SciDB harnesses parallel architectures for fast analysis of terabyte (TBs) arrays of scientific data. This collage illustrates some of the scientific areas that have benefited from NERSC's implementation of SciDB, including astronomy, biology and climate. (Image Credit: Yushu Yao, Berkeley Lab)

SciDB harnesses parallel architectures for fast analysis of terabyte (TBs) arrays of scientific data. This collage illustrates some of the scientific areas that have benefited from NERSC’s implementation of SciDB, including astronomy, biology and climate. (Image Credit: Yushu Yao, Berkeley Lab)

Over at NERSC, Linda Vu writes that the SciDB open source database system is a powerful tool for helping scientists wrangle Big Data.
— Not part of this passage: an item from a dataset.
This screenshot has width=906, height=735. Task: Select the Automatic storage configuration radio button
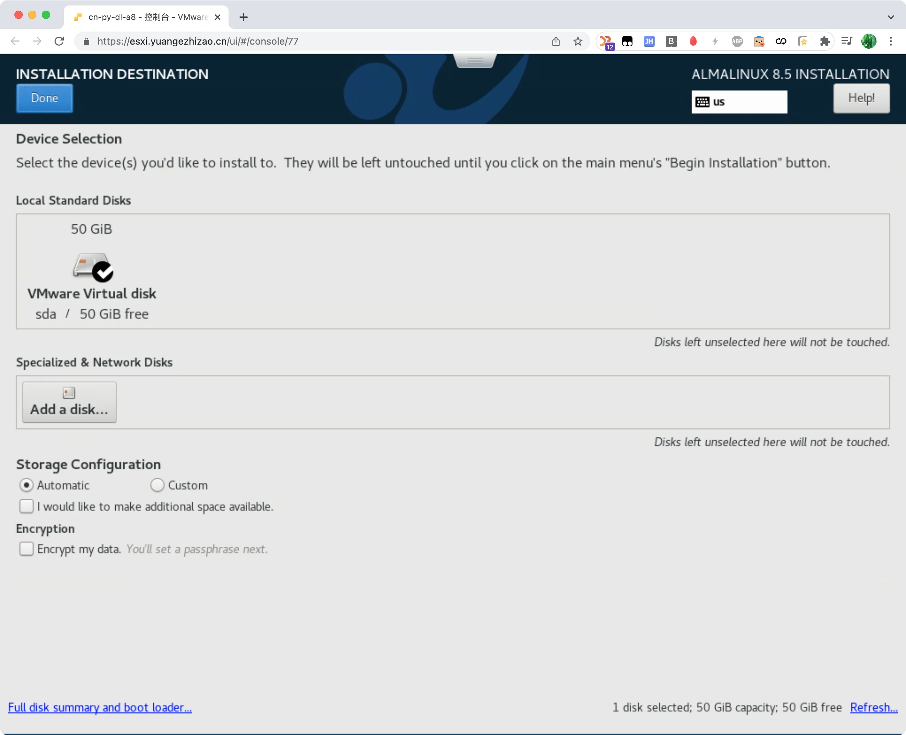point(26,485)
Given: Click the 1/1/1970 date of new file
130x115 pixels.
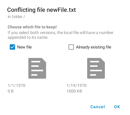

Science is swimming in data. And, the already daunting task of managing and analyzing this information will only become more difficult as scientific instruments—especially those capable of delivering more than a petabyte (that’s a quadrillion bytes) of information per day—come online.

Tackling these extreme data challenges will require a system that is easy enough for any scientist to use, that can effectively harness the power of ever more powerful supercomputers, and that is unified and extendable. This is where the Department of Energy’s (DOE) National Energy Research Scientific Computing Center’s (NERSC’s) implementation of SciDB comes in.

SciDB is an open source database system designed to store and analyze extremely large array-structured data—like pictures from light sources and telescopes, time-series data collected from sensors, spectral data produced by spectrometers and spectrographs, and graph-like structures that illustrate relationships between entities,” says Yushu Yao, of NERSC’s Analytics Group.

He notes that the advantage for science is that the database can scale on hundreds of nodes, can easily be deployed on commodity hardware or standing DOE supercomputers, has efficient parallel input/output (I/O), includes a large variety of built-in generic analysis tools and that it is relatively easy to integrate new algorithms that can transparently access efficient I/O. Back in 2013, NERSC set up a SciDB 20-node cluster and set out help scientists use SciDB on real science data problems. To date, NERSC has initiated more than 10 such partnerships across a broad range of science topics—from astronomy and climate to biology.

Our aim was to help the scientists build SciDB into their normal science workflows, with the assumption that the lessons learned from each case study would provide insight into how to create new technologies and environments for other data-intensive computing projects at NERSC,” says Yao.

“This is a really useful and exciting tool if you have a large array of data,” says Lisa Gerhardt, a physicist and NERSC User Consultant, who helped evaluate the usefulness of SciDB for high-energy physics analyses.

As a case study for high energy physics, Gerhardt worked with the LUX team to load the raw data collected from the instrument’s inaugural run in 2013. The LUX instrument was built to directly detect the faint interactions from galactic dark matter in the form of Weakly Interacting Massive Particles (WIMPS). In its initial data run, LUX collected 83 million events, containing 600 million pulses and wrote 32TB of raw data. Of this data, only 160 events survived basic analysis cuts for potential WIMP candidates. The data rate for the new dark matter run, which started in 2014, exceeds 250 TB/year.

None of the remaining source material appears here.